Temporal variation of C and N turnover in soil after oilseed rape straw incorporation in the field: simulations with the soil-plant-atmosphere model DAISY

The Soil Organic Matter submodel of the soil-plant-atmosphere model DAISY was evaluated using data from one year field trials with and without incorporation of 8 t ha−1 rape straw into the soil. Periodic measurements of soil microbial biomass (C and N), mineral N and light particulate soil organic matter in the top 15 cm of the soil, and of soil CO2-evolution were made. The simulation of the temporary pattern of soil microbial biomass and mineral N was improved markedly by systematic modification of the default turnover rate coefficients, the substrate utilization efficiencies and the initial levels of soil microbial biomass.

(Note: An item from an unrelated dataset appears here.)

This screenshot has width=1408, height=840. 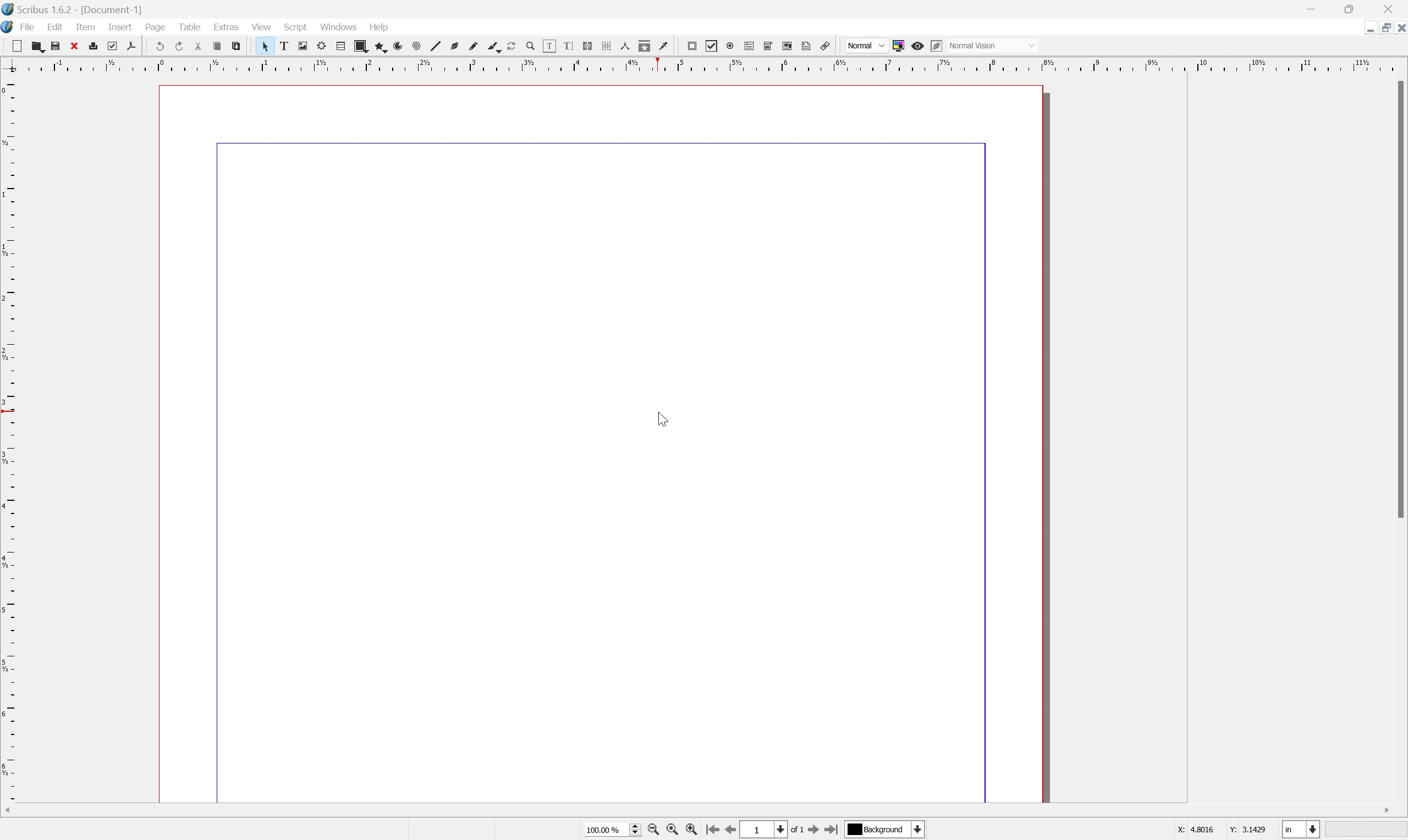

Metabolic quotients (qCO2) turnover rates of microbial biomass and substrate utilization efficiencies derived from the parametrization of the model were evaluated against literature data. The soil microbial biomass seems to be associated with the production of temporarily protected microbial residual products. The production of these residuals might be responsible for the nitrogen immobilization observed after incorporation of rape straw. In the early stage of rape straw decomposition, measured carbon in light particulate soil organic matter seemed to be represented by one of the added organic matter pools simulated in the DAISY model. We propose that turnover rate coefficients of microbial biomass and added organic matter obtained by fitting a model to measured values may be used as a tool to characterize the physiological state of microbial populations in their natural environment.